11. I heard the voice of Jesus say
12. A solitary bird
13. The first time ever I saw your face
14. Field of stars
15. Girl Jesus (live)
16. Hang on to a dream
17. Solider of love
18. Gloria
19. House of Spirits

CD 2
   Morning sun (live)
  Golden brown
   Love call
  Missa Greca
   Sacred Heart
   The marriage of the sun and moon
   Silent night
  Have mercy on me (live)
10. This love
11. Copper kettle
12. Prayer for the world
13. Please please please let me get what I want
14. Forgiveness
15. Down in the willow garden
16. Sailing on the silk blue sea
17. Amazing grace
18. Return to your soul

This is a double  CD with 37 tracks... a kind of 'Best of Asher Quinn', released in 2009. The album spans the whole of Asher's career, and includes vintage instrumental, piano and vocal tracks. It also includes some 'live' material and a few cover versions as well. There are 3 entirely new numbers, and the collection perfectly encapsulates the extraordinary range of Asher's compositions... classical, new-age, solo piano, pop, folk... as well as the prophetic one-world vision of his poetic lyrics, and the unique tender intimacy of his voice.

Album review by Kelly O'Neill

Introspective New Age artist Asher Quinn has a large volume of work to his credit throughout his two decade career thus far. Forgotten Language of the Heart showcases many of his best works, most intriguing covers, and offers a few unreleased live versions of new material.

Featuring his whispery vocals accompanied by an unadorned piano is 'The Mystic Garden', recorded live in Belgium in September 2008 and Leonard Cohen’s 'Bird on the Wire', recorded live two months later in London. 'Have Mercy on Me' is another debut from the same show and is effortlessly and passionately delivered. More live offerings from that same year are the rolling 'If You Believed in Love' and the reflective 'Morning Sun' from the album Serpent in Paradise. A truly 'live' treat is the vindictive 'Forgiveness' with Quinn lashing out his vocals accompanied by the acoustic guitar.
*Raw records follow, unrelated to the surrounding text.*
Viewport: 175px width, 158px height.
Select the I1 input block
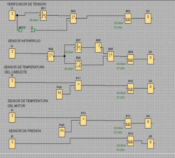pyautogui.click(x=12, y=16)
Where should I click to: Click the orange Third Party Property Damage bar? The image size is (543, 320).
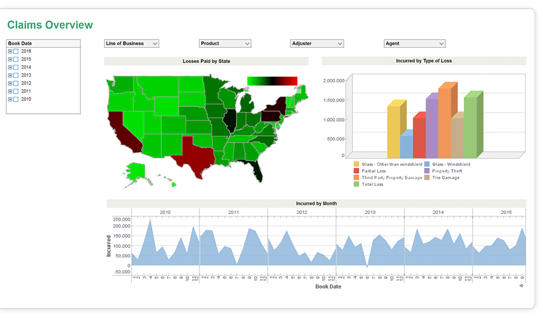coord(444,123)
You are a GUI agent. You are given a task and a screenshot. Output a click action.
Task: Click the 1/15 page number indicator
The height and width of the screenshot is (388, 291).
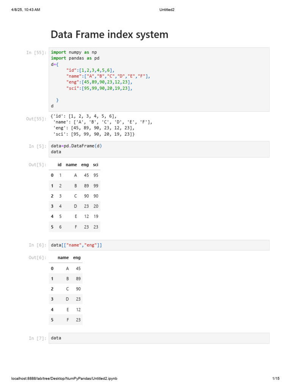click(275, 379)
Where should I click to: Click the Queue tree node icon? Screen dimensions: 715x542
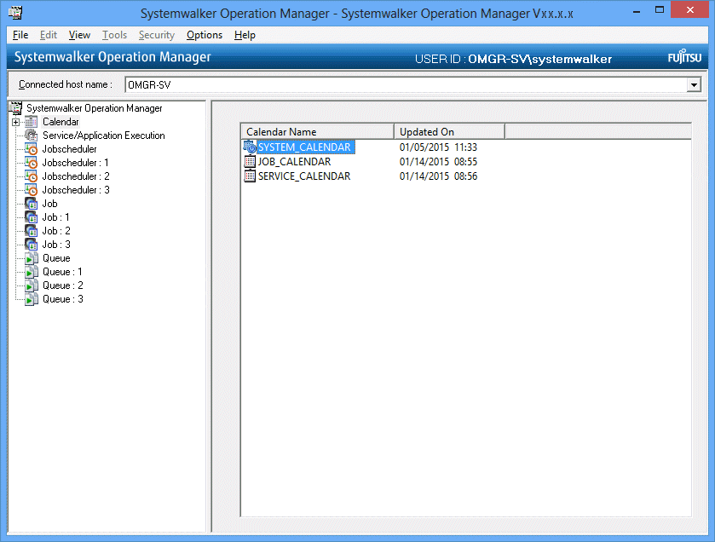32,258
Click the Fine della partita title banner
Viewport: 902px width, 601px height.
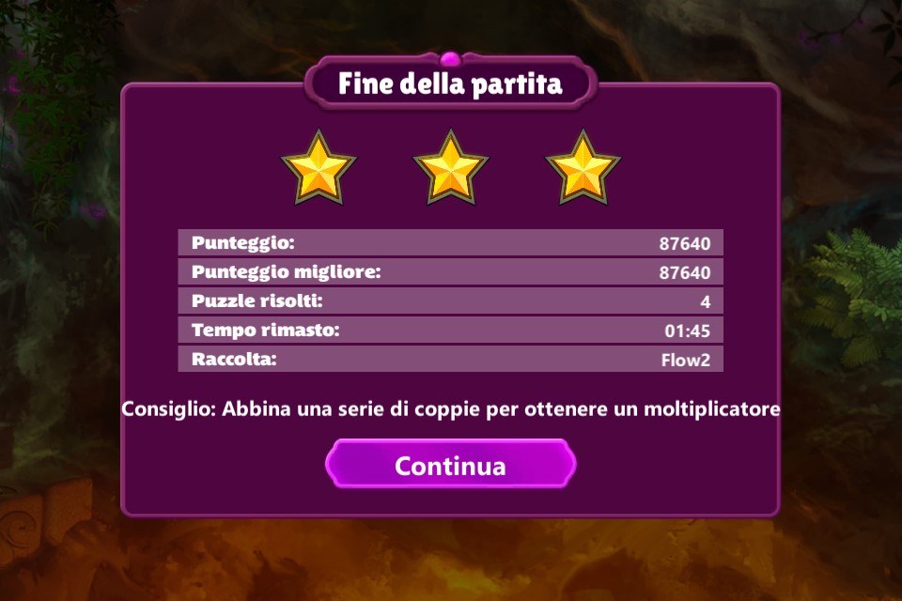click(450, 84)
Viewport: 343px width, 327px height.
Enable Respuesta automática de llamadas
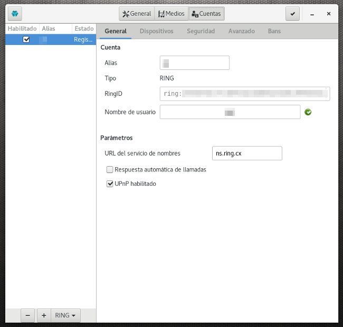pos(110,170)
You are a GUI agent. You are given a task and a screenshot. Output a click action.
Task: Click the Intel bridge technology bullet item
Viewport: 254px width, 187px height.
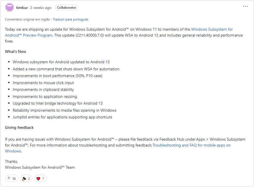pos(58,103)
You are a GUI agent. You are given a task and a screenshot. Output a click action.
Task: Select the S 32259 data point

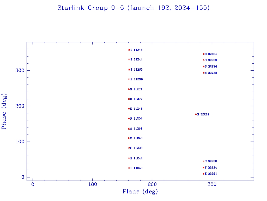click(203, 60)
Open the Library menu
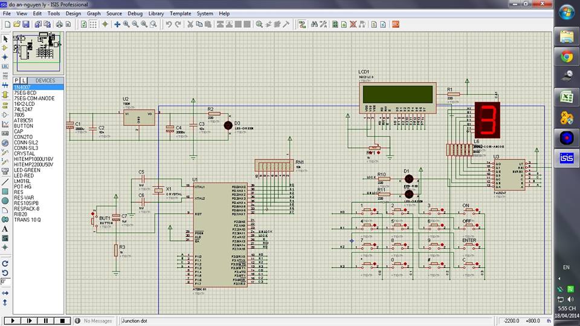This screenshot has height=326, width=580. pos(156,13)
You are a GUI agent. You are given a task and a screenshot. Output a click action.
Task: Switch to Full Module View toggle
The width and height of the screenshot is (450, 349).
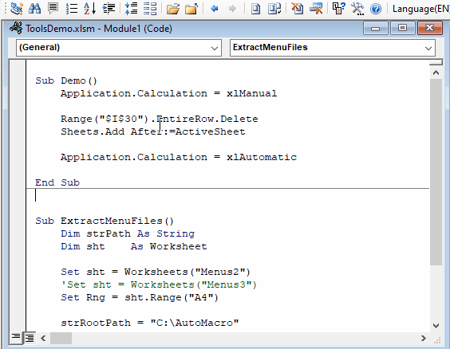point(30,338)
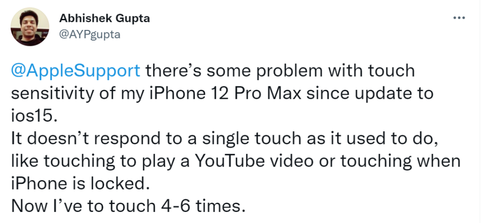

The folksy troubadour is well accomplished in caressing his signature sound upon the tunes of others. Tim Hardin’s melancholy 'Hang On to a Dream' covered by alternative pop group Echo & the Bunnymen and the progressive rock band Emerson, Lake and Palmer becomes a dreamlike sequence with Asher’s quiet vocals and running piano. Quinn’s slow, moving take on the Negro spiritual 'Swing Low, Sweet Chariot' is fairly traditional with long strings underneath xylophone and sparse acoustic guitar accompaniment. Med Goodall plays the arousing guitar solo in the bridge as heavier drumbeats are heard for extra effect. This song originally appeared on the album Silent Night along with Albert Frank Beddoe’s 'Copper Kettle'. Quinn’s rendition joins the ranks of great performances by Joan Baez and Bob Dylan with his soft vocals perfectly enhancing the down home Americana lyrics. His choice of instrumentation is also top notch with the cello adding depth to the coda. Along the same vein is the tragic Appalachian bluegrass murder ballad 'Down in the Willow Garden' with its sweet melody and depressing lyrics. This tale of love never meant to be also follows another American folksong, also thought to have an Irish origin, in 'Lily of the West', originally appearing on the album East of East.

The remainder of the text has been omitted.